On Pipelines

Reasonable expectations of CI and CD in Brownfield applications

Continuous Integration (CI) and Continuous Delivery (CD) or Deployment (also CD) can be tricky enough on greenfield projects. What should be expected from a brownfield application and what groundwork is necessary?

Pipeline capabilities

Different automation and CI/CD systems have different capabilities, though they all overlap for 99%. Jenkins has Groovy scripts and GitLab has prefabricated docker containers to handle complex tasks that don’t do well in declarative yaml bash.

Brownfield Jenkins

Jenkins can start out as a simple, manual script runner and grow from there. A lot of jenkins deployments started off as just that and became business critical once a manager saw the dashboard view with the status indicators. This easy introduction creates a lot of system administrator familiarity with Jenkins.

It has a plugin ecosystem to allow non-coders to have an easy time configuring. It has a groovy script system for anything beyond the built-in and plugin scope.

On the other hand, GitLab CI uses a yaml file to declare the jobs, which are just lines of bash with a few specific keywords to define when to run a job, cache, artifacts, and git strategy. It’s tied into a code repo so few system administrators stumble into it. Most operations folks who use it do so from an infrastrucute as code (IAC) perspective.

Summary of Jenkins: There is a risk that a brownfield app will have jenkins pipelines that already handle aspects of the build and deployment process in a way that is detached from the development process. The disconnection will lead to future deployments which deviate in some way and fail.

Brownfield with GitLab CI

From the GitLab server, any CI tool can clone the repo and run jobs to test, build, scan, deploy, rollback, etc. Since GitLab’s CI is no additional cost and works really well, these examples will be focused on that.

Runner Configurations

There are two principal approaches for running jobs related to older apps that don’t use containers.

1. Use Containers Anyway

The idea here is that containers can do things with the code, even if the actual deployment isn’t into a set of containers. This is the approach GitLab’s AutoDevOps uses to deploy to Kubernetes, so the pattern is established and supportable.

It may be difficult to get cleared to configure GitLab docker executor on a Linux host, but that work will be immensely rewarding. The ability to have containers opens the door to the security scanners, code quality scanner, and a plethora of other platforms and tools which are likely incompatible with the staging environment.
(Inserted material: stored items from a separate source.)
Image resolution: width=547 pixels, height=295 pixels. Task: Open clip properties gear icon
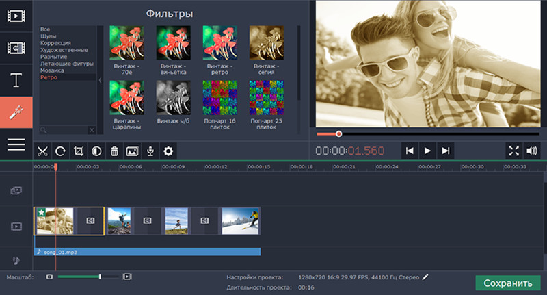(x=168, y=151)
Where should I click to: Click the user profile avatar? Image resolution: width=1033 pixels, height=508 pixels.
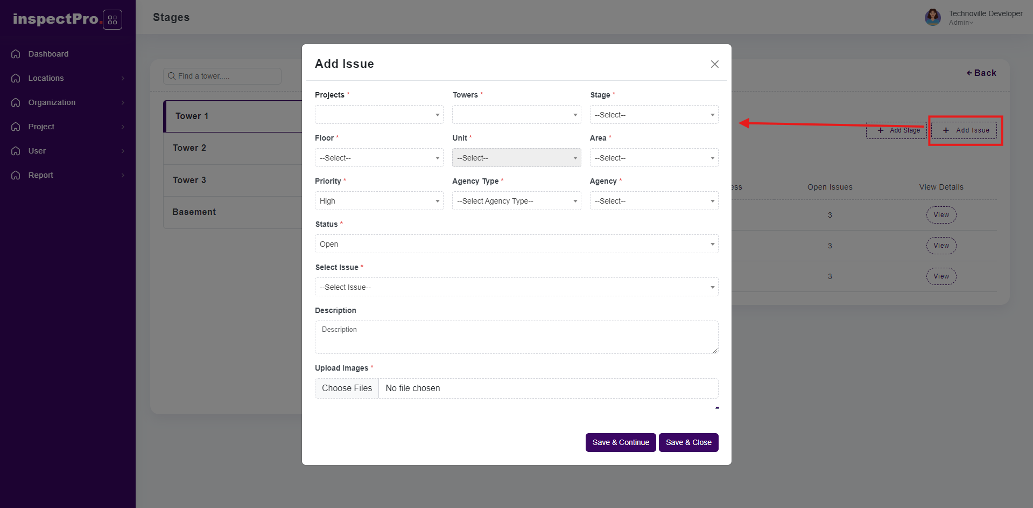click(x=932, y=17)
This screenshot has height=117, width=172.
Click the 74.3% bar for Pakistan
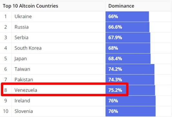tap(130, 79)
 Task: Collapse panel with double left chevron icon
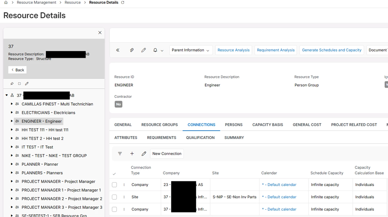(118, 50)
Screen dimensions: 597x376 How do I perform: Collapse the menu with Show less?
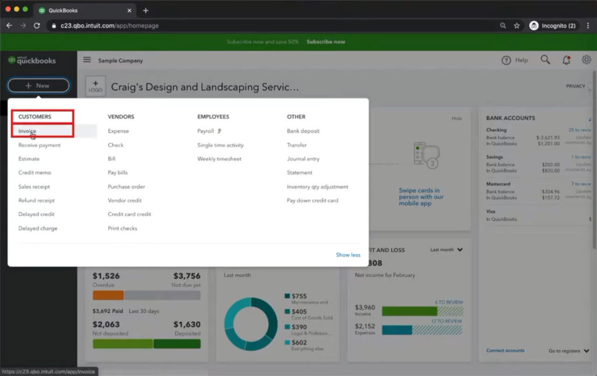click(x=348, y=255)
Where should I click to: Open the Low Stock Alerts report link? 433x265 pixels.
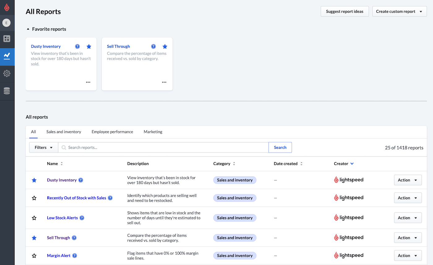pyautogui.click(x=62, y=218)
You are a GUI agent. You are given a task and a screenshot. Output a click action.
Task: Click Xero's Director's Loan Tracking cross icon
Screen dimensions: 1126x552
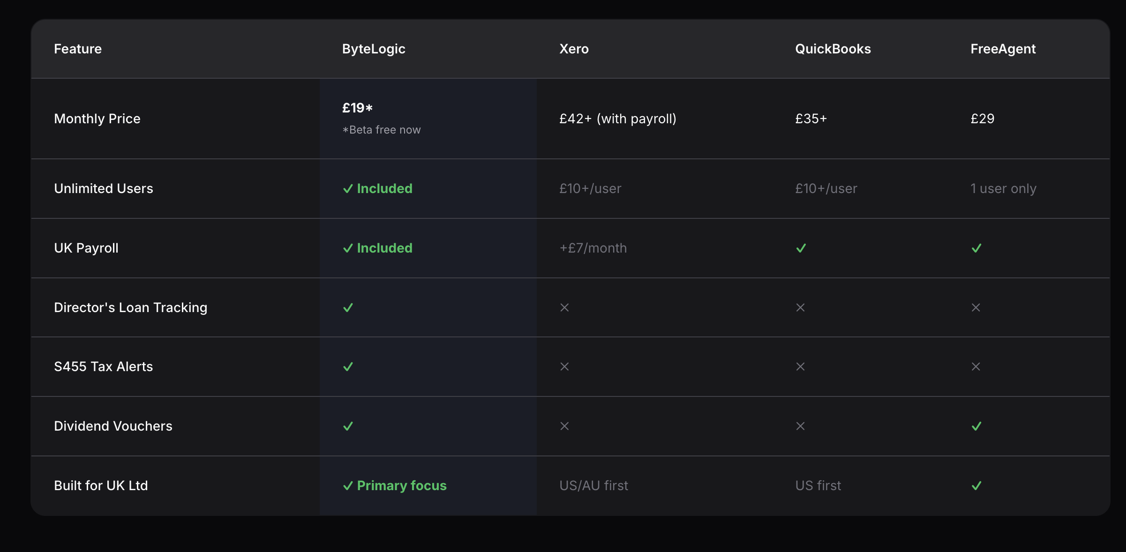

It also allows parallelization to a much higher degree and at much less cost than shell executors.

2. Use Shell Executor

The fallback plan is to basically do the following:

I need to build this for the staging environment so I:

  • download the artifacts (curl),
  • configure the web service (cp config /www/config)
  • set a version number (echo ${SEMVER} > /www/semver)
  • restore the database (echo schema-and-seed.sql > psql)

Take all of those steps and copy and paste the bash commands into the deploy step in the pipeline. The same process should be done for unit tests and builds. There is a tighter coupling between the runner and the project since the build system has to be fleshed out and referenceable by the gitlab-ci.yml job definition.

3. Use the Custom Executor

The custom executor is like a shell executor where all of the assumptions are taken away and you can do whatever you want. It can lead to a much tighter coupling with projects and ultimately will take a lot more energy to maintain as the projects and systems evolve.